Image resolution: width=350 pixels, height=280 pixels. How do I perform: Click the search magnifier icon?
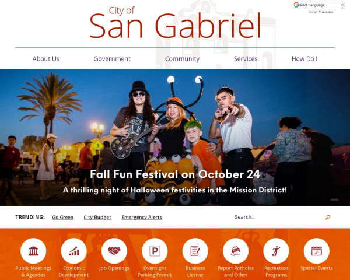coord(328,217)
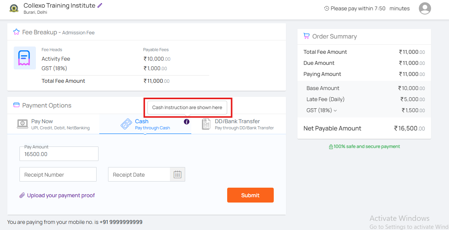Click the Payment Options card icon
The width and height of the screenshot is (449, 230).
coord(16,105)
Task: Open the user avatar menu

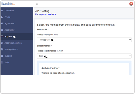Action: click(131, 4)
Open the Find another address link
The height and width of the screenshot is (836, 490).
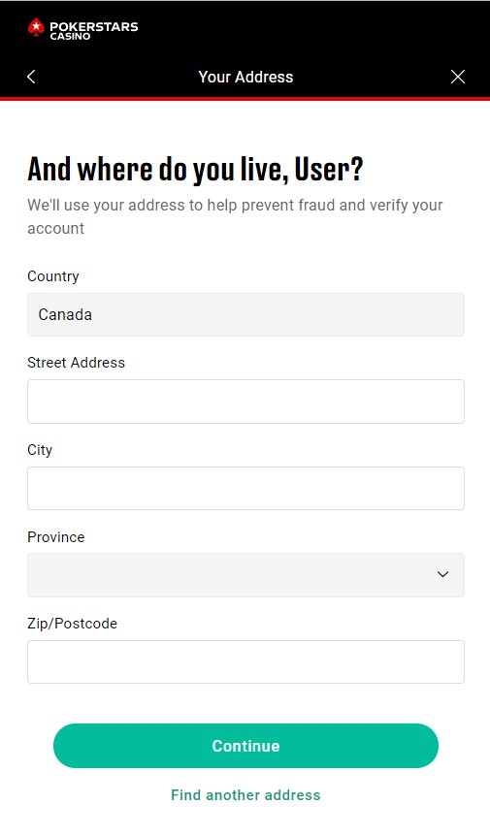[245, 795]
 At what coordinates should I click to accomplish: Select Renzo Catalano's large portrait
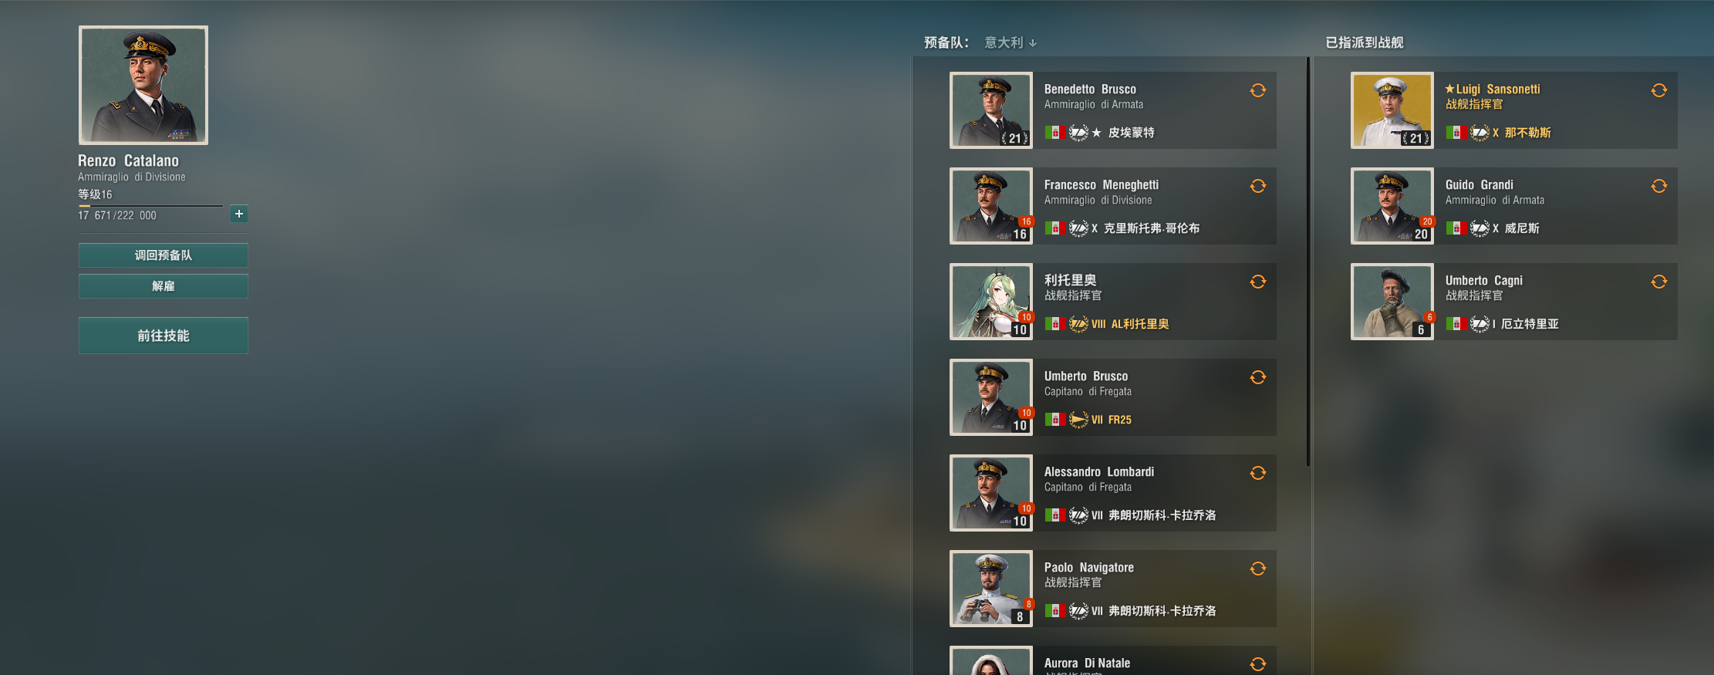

━━━━━━━━━━━━━━━━━━━━

Retype all the records shown above, character for character. Omit every picture.

● **Exercise response**:
Image resolution: width=350 pixels, height=280 pixels. How do I perform: Click the search magnifier icon?
coord(328,217)
Click the Payment Options card icon
The width and height of the screenshot is (449, 230).
coord(16,105)
Task: Open the user avatar menu

Action: click(131, 4)
Open the Find another address link
The height and width of the screenshot is (836, 490).
[245, 795]
 At what coordinates should I click to accomplish: Select Renzo Catalano's large portrait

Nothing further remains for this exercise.